I stared at the pole for quite a while without being able to spot the percussionist. It took my camera lens finally pick him out — a tiny, but talented, male downy woodpecker.

He was exploring the whole T-bar of the pole, testing here and there to find the best reverb. And he’d found the sweet spot for sure, making a noise that echoed richly around the neighbourhood.

So impressive did he sound — he finally attracted a  female Northern Flicker to his perch.
They both looked at each other as if they’d arrived on a blind date . . . and both parties had stretched the truth in their dating profiles.

You can see Mr. Downy trying to look inconspicuous on the far right.

After an awkward moment or two, the downy made a quiet exit stage right — off in search of his true love.

Here’s the actual object of his affections, taking a little spa time at our bird bath. I’m hoping they’ve sorted the confusion out now and that we can look forward to some even littler downies later in the season.
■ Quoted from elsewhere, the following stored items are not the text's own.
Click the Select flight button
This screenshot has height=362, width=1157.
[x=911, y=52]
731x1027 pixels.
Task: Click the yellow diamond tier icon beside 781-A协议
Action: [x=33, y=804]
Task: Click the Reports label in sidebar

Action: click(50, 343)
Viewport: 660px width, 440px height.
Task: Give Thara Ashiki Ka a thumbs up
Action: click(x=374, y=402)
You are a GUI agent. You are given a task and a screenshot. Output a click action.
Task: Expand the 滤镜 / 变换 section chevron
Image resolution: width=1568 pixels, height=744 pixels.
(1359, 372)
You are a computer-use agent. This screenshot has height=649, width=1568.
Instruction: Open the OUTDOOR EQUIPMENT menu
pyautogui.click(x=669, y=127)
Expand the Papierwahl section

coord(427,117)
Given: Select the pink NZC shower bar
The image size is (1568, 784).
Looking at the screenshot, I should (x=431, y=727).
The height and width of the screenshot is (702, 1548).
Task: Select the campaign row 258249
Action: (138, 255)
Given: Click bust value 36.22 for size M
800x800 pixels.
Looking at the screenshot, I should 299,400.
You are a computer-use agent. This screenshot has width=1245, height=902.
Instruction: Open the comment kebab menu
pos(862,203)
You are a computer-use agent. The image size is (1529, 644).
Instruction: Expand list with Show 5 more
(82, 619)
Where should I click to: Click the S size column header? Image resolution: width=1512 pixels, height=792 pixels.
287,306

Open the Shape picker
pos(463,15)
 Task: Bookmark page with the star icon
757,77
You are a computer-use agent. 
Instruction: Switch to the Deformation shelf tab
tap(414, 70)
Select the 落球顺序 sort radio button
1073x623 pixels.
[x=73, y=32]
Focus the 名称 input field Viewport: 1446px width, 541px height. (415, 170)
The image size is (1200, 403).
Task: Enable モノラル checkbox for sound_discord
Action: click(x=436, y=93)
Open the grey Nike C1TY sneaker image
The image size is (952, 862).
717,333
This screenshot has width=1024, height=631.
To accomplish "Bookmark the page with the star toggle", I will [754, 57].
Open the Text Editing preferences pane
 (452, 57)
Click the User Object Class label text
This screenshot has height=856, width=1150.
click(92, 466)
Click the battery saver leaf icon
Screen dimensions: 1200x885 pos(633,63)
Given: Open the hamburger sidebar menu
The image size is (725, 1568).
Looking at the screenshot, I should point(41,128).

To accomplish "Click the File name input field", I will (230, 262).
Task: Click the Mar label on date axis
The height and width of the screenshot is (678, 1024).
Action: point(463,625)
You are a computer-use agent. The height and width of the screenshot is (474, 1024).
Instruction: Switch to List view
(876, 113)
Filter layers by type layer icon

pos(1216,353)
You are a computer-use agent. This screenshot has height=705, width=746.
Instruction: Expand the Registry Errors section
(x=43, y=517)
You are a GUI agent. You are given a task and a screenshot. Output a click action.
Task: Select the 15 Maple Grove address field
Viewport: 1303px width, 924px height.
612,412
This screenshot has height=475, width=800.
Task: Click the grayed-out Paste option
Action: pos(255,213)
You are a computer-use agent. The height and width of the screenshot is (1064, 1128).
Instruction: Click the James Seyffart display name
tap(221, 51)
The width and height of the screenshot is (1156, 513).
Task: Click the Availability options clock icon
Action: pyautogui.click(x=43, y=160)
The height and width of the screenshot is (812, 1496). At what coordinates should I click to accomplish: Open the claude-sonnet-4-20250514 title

Incidentally, my very first blog post, written in spring 2014 was about a Downy Woodpecker. You can read it here: Downy Woodpecker Drama

Two big things to take away from the 2014 story:

  1. Keep your cat indoors
  2. Donate to your local wildlife rescue centre. Nesting season is always an extra busy time for these volunteer run organizations, especially as they try to work through the Covid-19 complications, so help them out if you can. The organization that saved the downy in 2014 (and countless other birds and other wildlife before and since) is Wildlife Rescue BC.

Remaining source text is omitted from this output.